Müsavat Dervişoğlu yanıtladı: Devlet Bahçeli 'subliminal' mesaj mı verdi?

İYİ Parti Genel Başkanı Müsavat Dervişoğlu, MHP Genel Başkanı Devlet Bahçeli'nin verdiği 'İYİ Parti poşeti' pozu ile ilgili konuştu. Dervişoğlu ayrıca 'anayasa' gündemini ve terör örgütü PKK elebaşı Abdullah Öcalan çağrısını da değerlendirdi.

Müsavat Dervişoğlu yanıtladı: Devlet Bahçeli 'subliminal' mesaj mı verdi?
Abone Ol google-news
Yayınlanma: 26.10.2024 - 00:13

İYİ Parti Genel Başkanı Müsavat Dervişoğlu, Sözcü TV'ye konuk oldu. Gündeme dair soruları yanıtlayan Dervişoğlu, Bahçeli'nin 'urgan' pozu ile ilgili de konuştu.

Pozda subliminal mesaj olup olmadığını değerlendiren Dervişoğlu, "O işin magazin tarafı, millet takıldı urgana. Subliminal mesajlara cevap verirsem bir sürü saçmalık arasında çok şeye cevap verme mecburiyetinde kalırım. Ben bir şeye işaret ettim. Bütün bu konuşmalara bir milada bağlayınca madem ki bir milattır; 'O zaman bunun bir hatırası olsun' dedim. Geçmişe atıfta bulunarak bugünün anısına 'Bunu başucunuza asın' dedim.

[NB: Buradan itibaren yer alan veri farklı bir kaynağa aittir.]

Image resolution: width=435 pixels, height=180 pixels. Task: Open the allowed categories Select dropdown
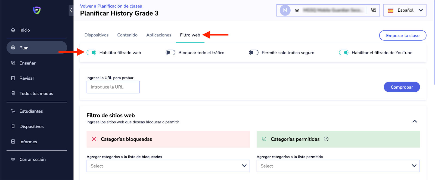(x=338, y=166)
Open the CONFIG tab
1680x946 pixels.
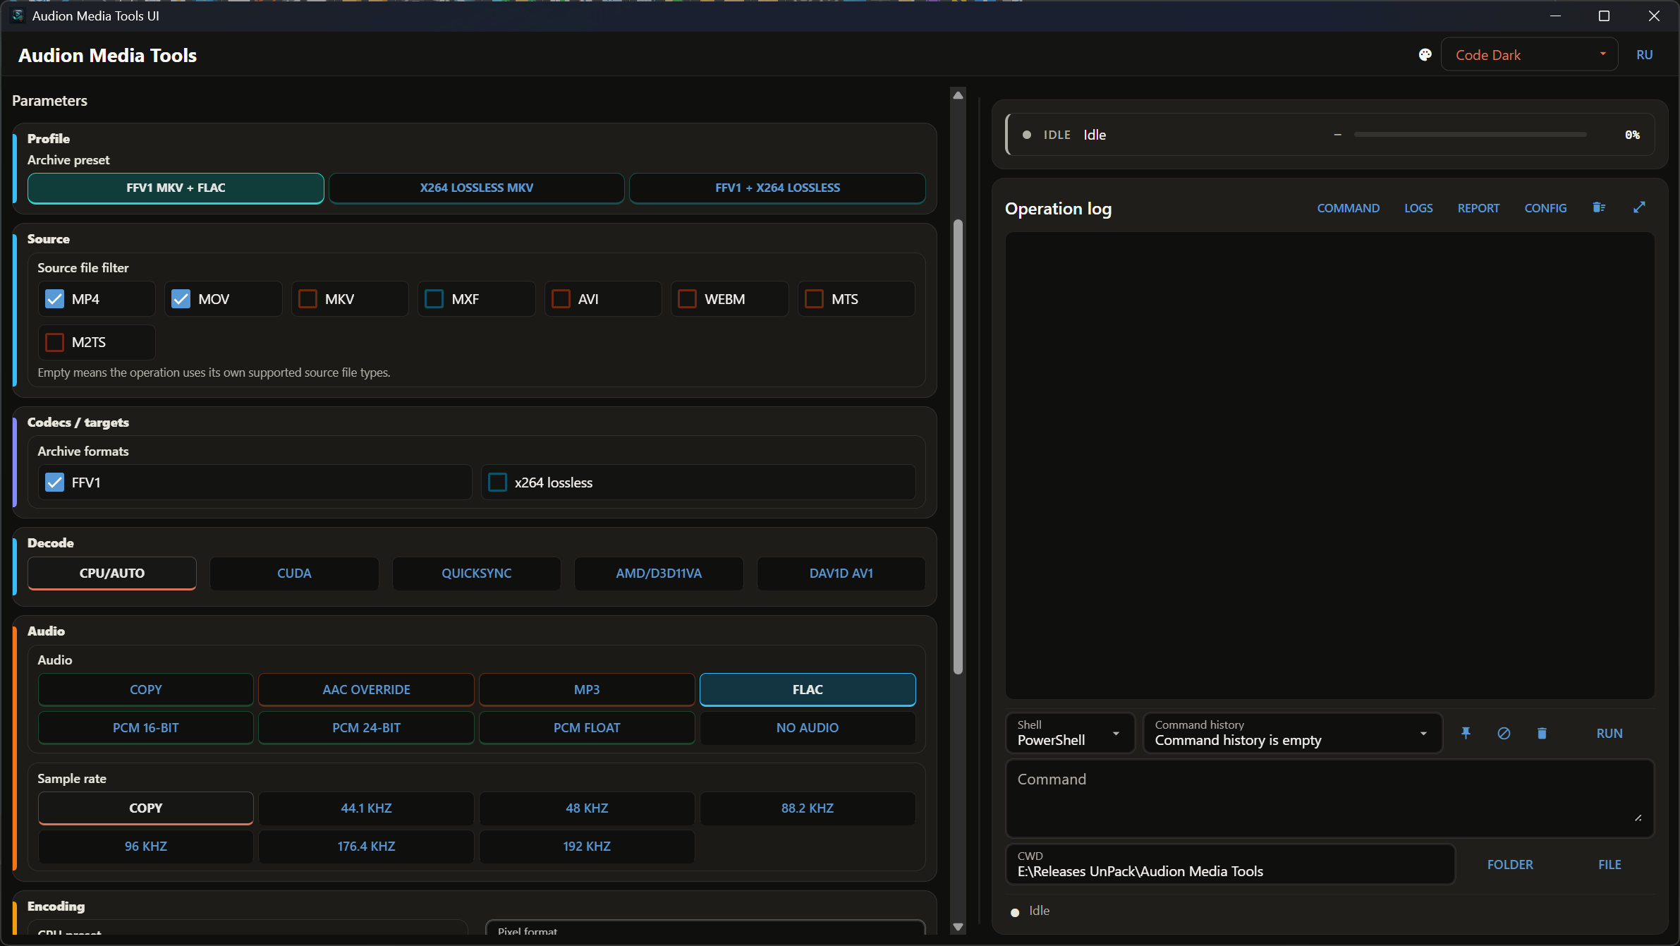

Sonra da gazeteciler geldiğinde, benim konuşmam urgandan daha önemli, konuşmamı çerçeveletip astırabilir dedim. Subliminal mesaj, ipi oraya dolamış, poşeti oraya koymuş. Söylenecek ne varsa ben dilimle söylüyorum. Diliyle söyleyecek lafı tükenmiş adam eliyle ve objelerle işaret eder" dedi.

"TEHLİKELİ BİR DURUM"

Dervişoğlu ayrıca Bahçeli'nin 'Öcalan' çağrısına da tepki gösterdi. 'Terörle müzakere değil, mücadele edilir' diyen Dervişoğlu, "'Öcalan TBMM'de konuşsun' demek, öncelikle zihnin arkasına birtakım mesaj atarak onun serbest bırakılmasını zihinlerde meşrulaştırmak düşüncesinden ibaret. Bu son derece tehlikeli bir durum" dedi.

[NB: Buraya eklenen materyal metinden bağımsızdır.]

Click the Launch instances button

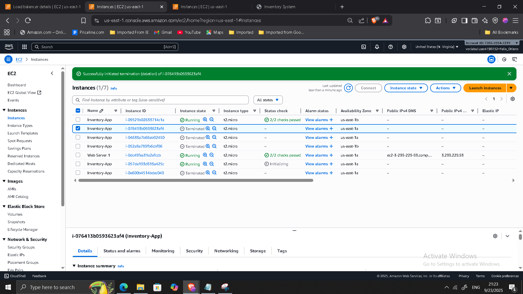485,88
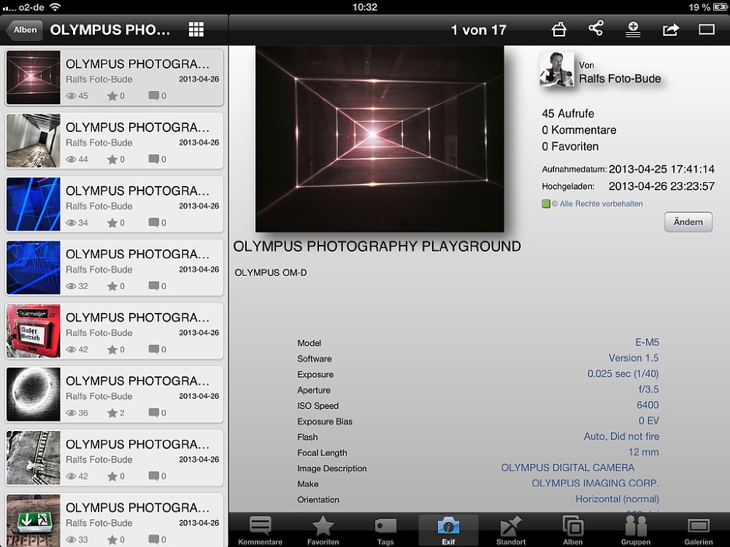This screenshot has width=730, height=547.
Task: Open the Gruppen tab
Action: click(x=636, y=530)
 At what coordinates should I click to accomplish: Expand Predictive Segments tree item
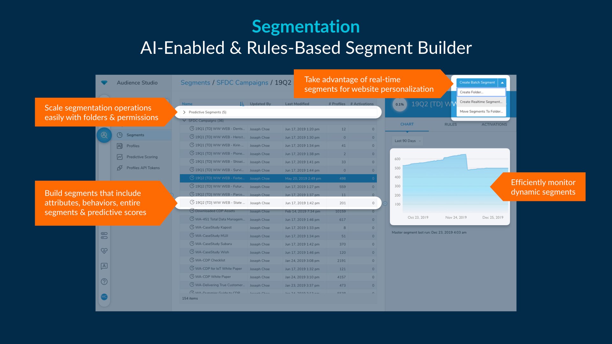coord(184,112)
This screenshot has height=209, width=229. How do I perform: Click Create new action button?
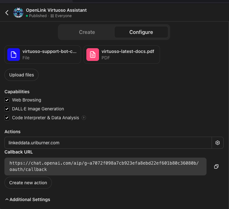tap(28, 183)
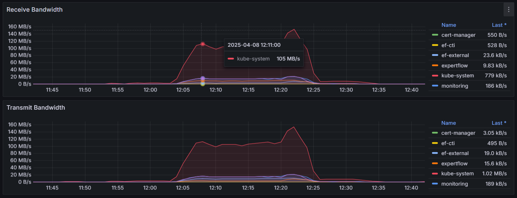517x198 pixels.
Task: Click the Transmit Bandwidth panel title
Action: [x=36, y=108]
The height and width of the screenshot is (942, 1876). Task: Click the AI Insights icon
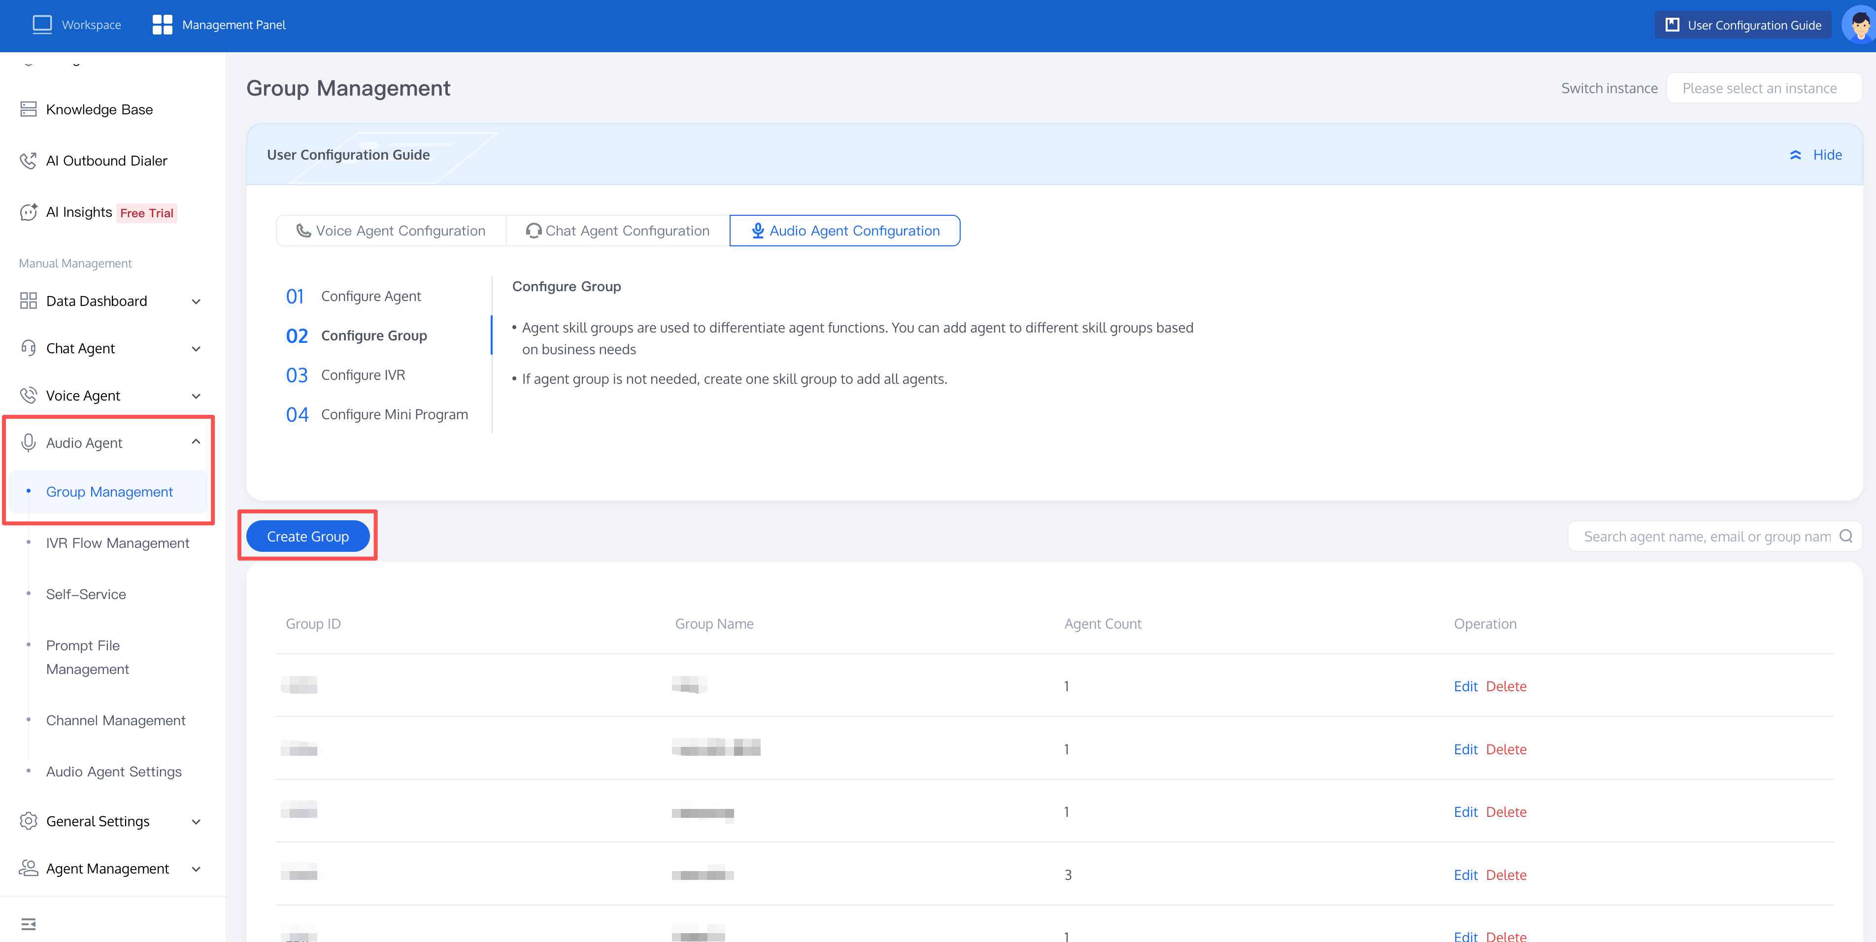coord(28,212)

Anayasa gündemine ilişkin ise Dervişoğlu şunları söyledi:

"Türkiye'de anayasa değişikliği konuşulmaya başlandığı andan itibaren anayasa hariç her şey konuşuluyor. Önce anayasanın değiştirilemez ilk dört maddesi üzerinden bir tartışma yaşandı. Sonra etnik köken üzerinden tartışmalar yaşanageldi. Sonra Abdullah Öcalan'ın TBMM'de konuşma tartışması gündeme getirildi. Anayasa konuşacağımızı zannederken birden bu tartışma başka bir yere evrildi.

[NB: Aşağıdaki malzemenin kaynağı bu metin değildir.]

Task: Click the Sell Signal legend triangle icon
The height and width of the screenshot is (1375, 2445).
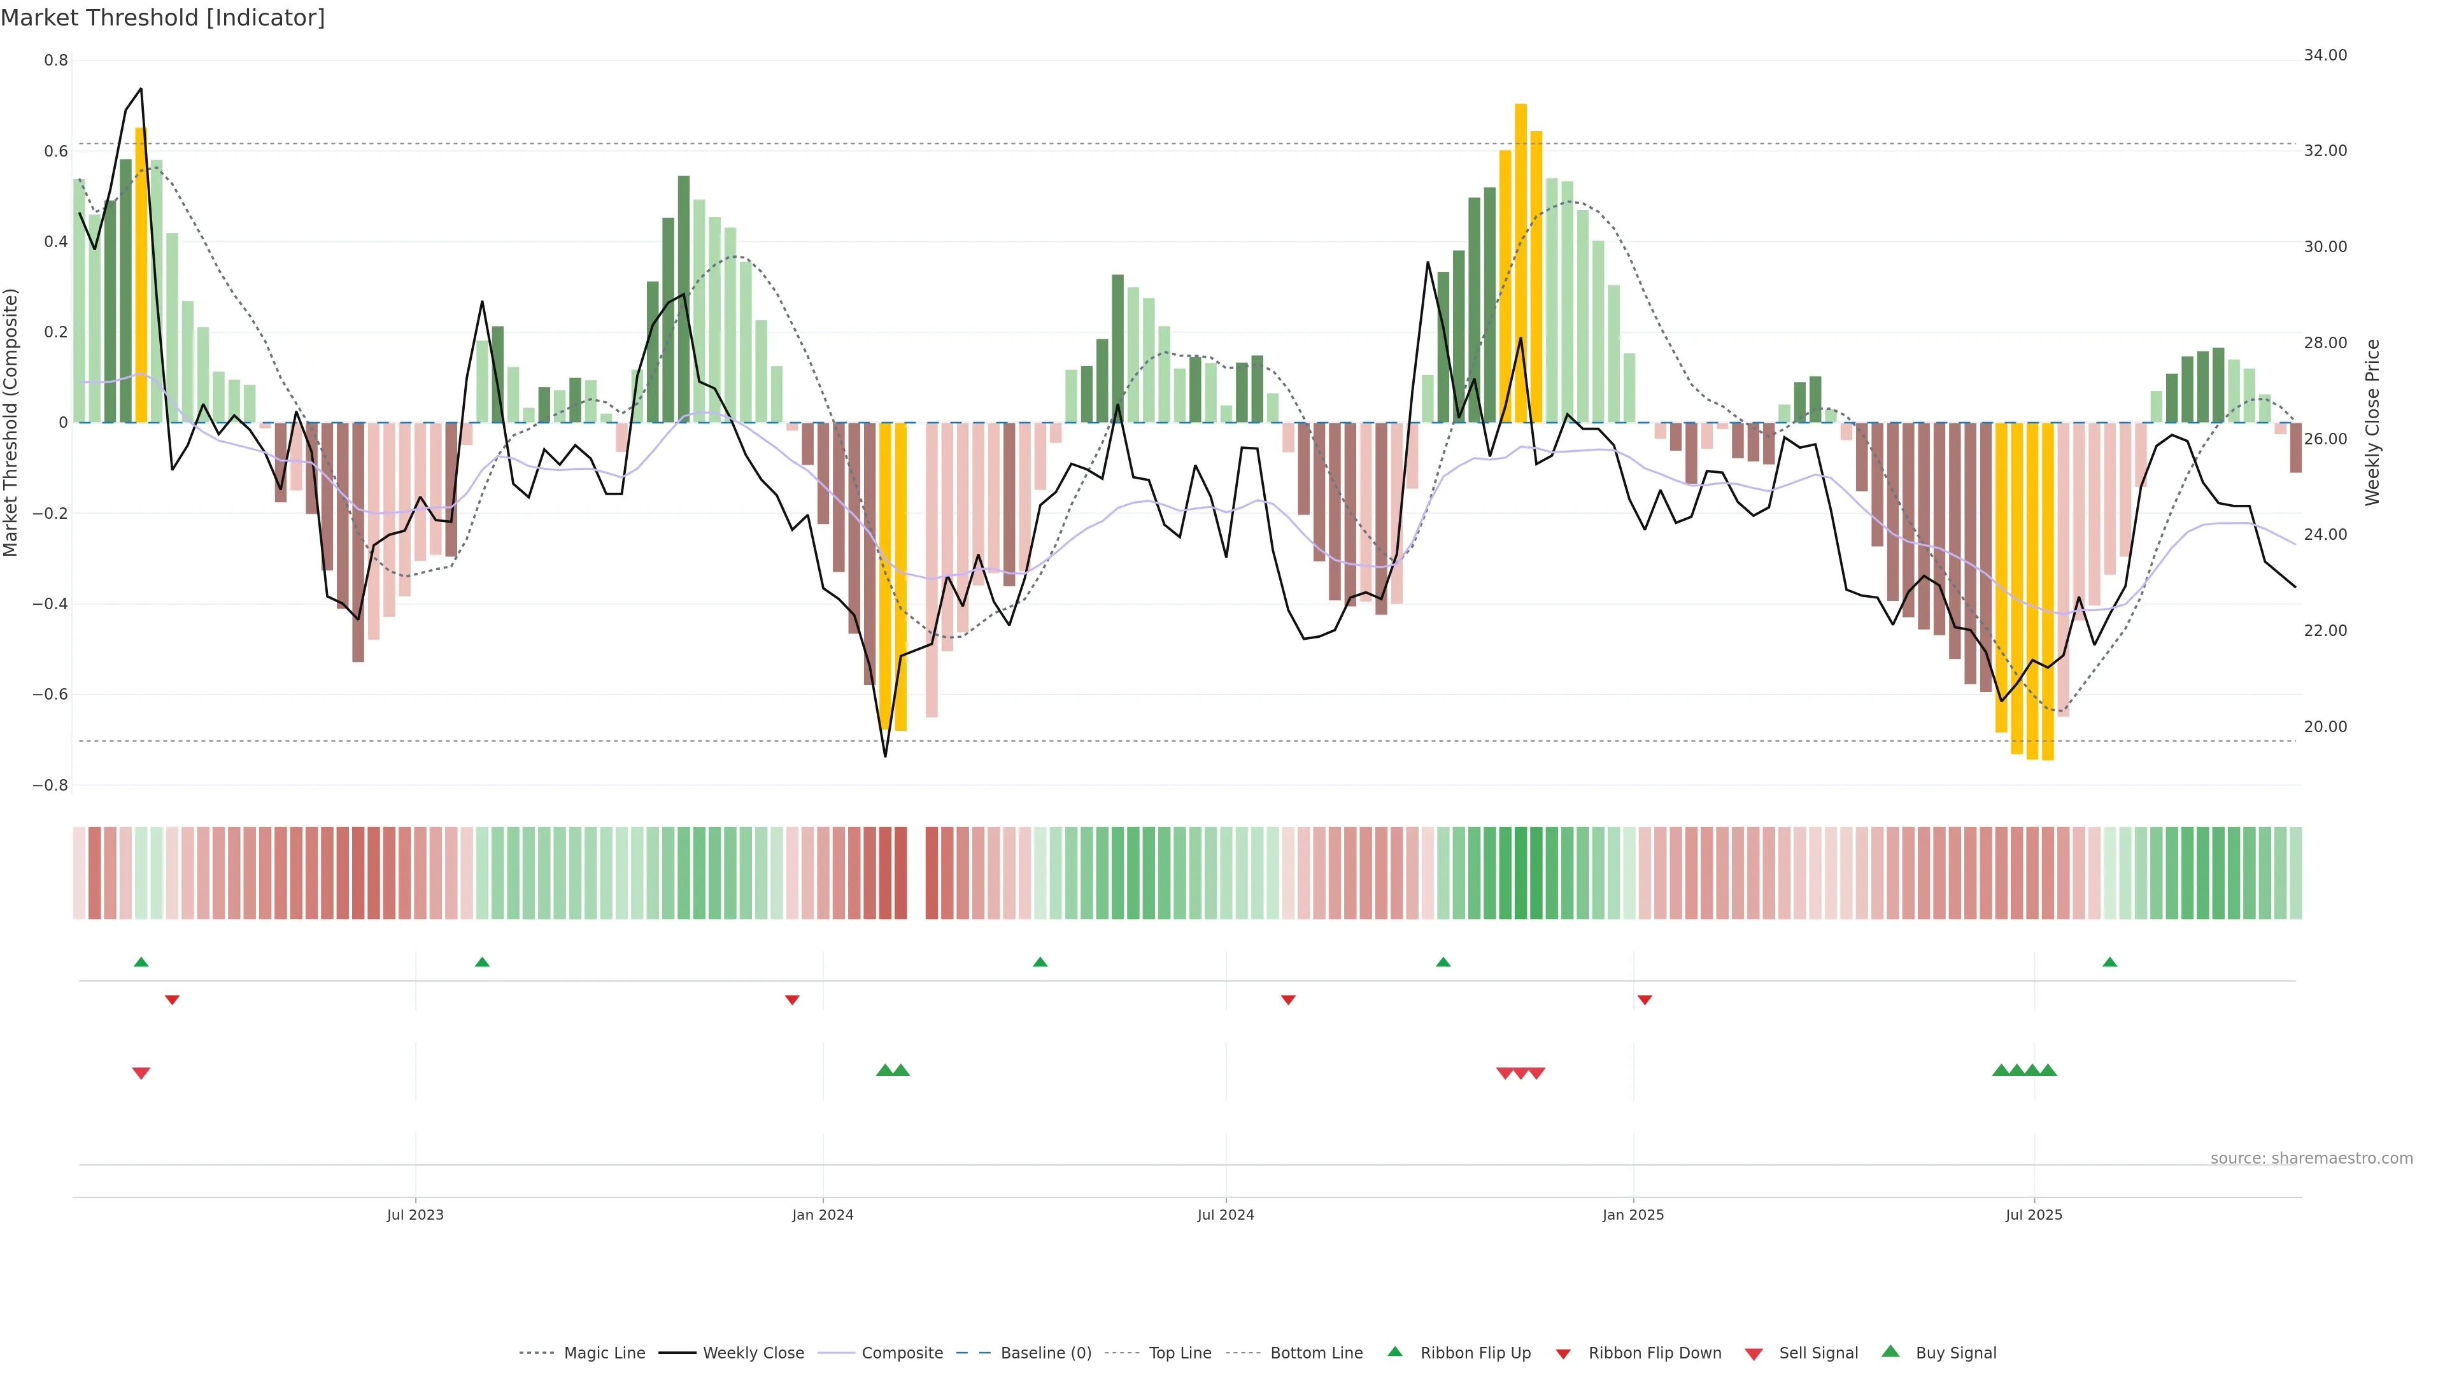Action: [x=1754, y=1354]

Dolayısıyla asıl meselenin anayasa olmadığı gerçeğiyle buluşturdu bizi bu söylemler. Türkiye'nin asıl meselesi, gölgelenmek istenen sorunlar. Türkiye, bu sorunları konuşmak yerine yapay gündemler konuşurken, birdenbire ağır gündemin içinde buldu kendisini."